When Bitcoin’s price spiked in 2017, so did public mentions of the cryptocurrency, as measured by a Google n‑gram plot. When William Jennings Bryan promoted bimetallism during his run for President in 1896, mentions of bimetallism similarly spiked. Noting this parallel, economist Robert Shiller compares the two monetary systems more generally in chapter 12 of his 2019 book Narrative Economics, “The Gold Standard versus Bimetallism.”[1] Shiller was the 2013 Economics Nobel Prize co-recipient. He recently appeared to discuss the book on Russ Roberts’ EconTalk podcast.
Shiller observes (p. 161) that “the enthusiasm for bimetallism in the nineteenth century seems similar to the excitement for Bitcoin we have seen in recent years.” Later he goes a bit further to propose that “narratives about gold and money have a peculiar emotional tone, analogous to the emotions we see in cryptocurrency narratives today.”

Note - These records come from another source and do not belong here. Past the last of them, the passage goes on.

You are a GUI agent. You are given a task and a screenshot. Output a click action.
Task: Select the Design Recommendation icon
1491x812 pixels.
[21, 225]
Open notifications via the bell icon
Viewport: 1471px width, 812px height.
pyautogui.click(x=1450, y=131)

“Analogous to”? I would say antithetical to. Shiller overlooks a critical contrast between bimetallists of Bryan’s sort and Bitcoin advocates: bimetallists wanted inflation, whereas Bitcoin maximalists support its deflationary tendency. They praise the hardness of the gold standard as a precursor to Bitcoin. Bryan embraced the softness of bimetallism, and famously cursed the gold standard. Shiller (p. 158) rightly observes that Bryan’s plan—resuming free coinage of silver at 16:1 when the market ratio was 30:1—would have been deliberately inflationary: “Thus the bimetallism proposal would have allowed debtors to cut their debts roughly in half by choosing to repay them in silver rather than gold. In effect, the result would have been a default on about half the value of all debts denominated in US dollars.” But Shiller does not mention that Bitcoin supporters embrace its deliberately deflationary design whereby the stock of Bitcoins grows increasingly slowly and eventually stops growing altogether.
And there is a second important contrast: the 1896 peak discussion of bimetallism came in the context of a political campaign. Bryan sought to impose bimetallism on all American money-users, while the majority of voters rejected the policy. Bitcoin, by contrast, is a payment system whose advocates seek voluntary joiners, one at a time. Theirs is not a political winner-rules-all campaign.